[Opening Information shown section]

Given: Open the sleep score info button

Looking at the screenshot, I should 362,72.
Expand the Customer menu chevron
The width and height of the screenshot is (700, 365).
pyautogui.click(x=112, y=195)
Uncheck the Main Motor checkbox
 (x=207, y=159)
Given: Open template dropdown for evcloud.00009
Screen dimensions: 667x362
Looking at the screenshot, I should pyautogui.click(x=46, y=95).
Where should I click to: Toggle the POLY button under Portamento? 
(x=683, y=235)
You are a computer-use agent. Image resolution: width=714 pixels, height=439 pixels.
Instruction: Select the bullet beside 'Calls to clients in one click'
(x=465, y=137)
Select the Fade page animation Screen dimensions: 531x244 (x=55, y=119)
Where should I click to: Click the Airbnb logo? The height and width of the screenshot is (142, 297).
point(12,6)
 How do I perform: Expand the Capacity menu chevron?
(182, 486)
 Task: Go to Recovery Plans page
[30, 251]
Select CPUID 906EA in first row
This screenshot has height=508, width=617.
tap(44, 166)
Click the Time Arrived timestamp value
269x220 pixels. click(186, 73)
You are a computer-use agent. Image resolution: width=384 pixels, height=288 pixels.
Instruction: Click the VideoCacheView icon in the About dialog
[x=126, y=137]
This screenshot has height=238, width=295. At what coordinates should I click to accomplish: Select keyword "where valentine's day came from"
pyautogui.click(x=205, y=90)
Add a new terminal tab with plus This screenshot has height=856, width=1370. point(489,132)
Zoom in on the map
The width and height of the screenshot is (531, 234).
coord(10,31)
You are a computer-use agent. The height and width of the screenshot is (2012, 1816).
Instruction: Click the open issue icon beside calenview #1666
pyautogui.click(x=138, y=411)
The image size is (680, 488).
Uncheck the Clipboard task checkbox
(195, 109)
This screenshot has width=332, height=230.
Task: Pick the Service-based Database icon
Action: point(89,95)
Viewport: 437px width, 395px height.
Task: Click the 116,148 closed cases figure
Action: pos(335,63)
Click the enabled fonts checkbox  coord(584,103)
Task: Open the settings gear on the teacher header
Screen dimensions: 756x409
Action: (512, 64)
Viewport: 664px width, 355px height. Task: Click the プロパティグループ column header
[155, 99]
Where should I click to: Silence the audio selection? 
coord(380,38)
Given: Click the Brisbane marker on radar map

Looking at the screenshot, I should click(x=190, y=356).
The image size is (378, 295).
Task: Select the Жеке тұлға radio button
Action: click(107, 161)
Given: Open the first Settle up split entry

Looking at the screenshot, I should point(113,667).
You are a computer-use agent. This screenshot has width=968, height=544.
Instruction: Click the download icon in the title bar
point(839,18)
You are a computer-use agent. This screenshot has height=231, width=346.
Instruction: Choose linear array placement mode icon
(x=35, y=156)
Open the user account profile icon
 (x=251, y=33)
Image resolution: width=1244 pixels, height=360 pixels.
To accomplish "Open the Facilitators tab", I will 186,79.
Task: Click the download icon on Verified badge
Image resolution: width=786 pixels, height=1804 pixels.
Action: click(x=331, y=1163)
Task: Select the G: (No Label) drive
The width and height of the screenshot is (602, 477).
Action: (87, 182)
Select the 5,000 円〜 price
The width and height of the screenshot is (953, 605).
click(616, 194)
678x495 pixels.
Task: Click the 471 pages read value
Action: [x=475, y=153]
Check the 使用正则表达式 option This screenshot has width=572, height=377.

[Closing Information shown section]

◆ Your goal
Review the material and copy each line in which the word "agent" appears.

◆ Result for this task
You are a computer-use agent. Image resolution: width=714 pixels, height=439 pixels.
You are a computer-use agent. Image resolution: width=384 pixels, height=288 pixels.
You are a computer-use agent. The height and width of the screenshot is (2012, 1816).
You are a computer-use agent. This screenshot has width=968, height=544.
You are a computer-use agent. This screenshot has height=231, width=346.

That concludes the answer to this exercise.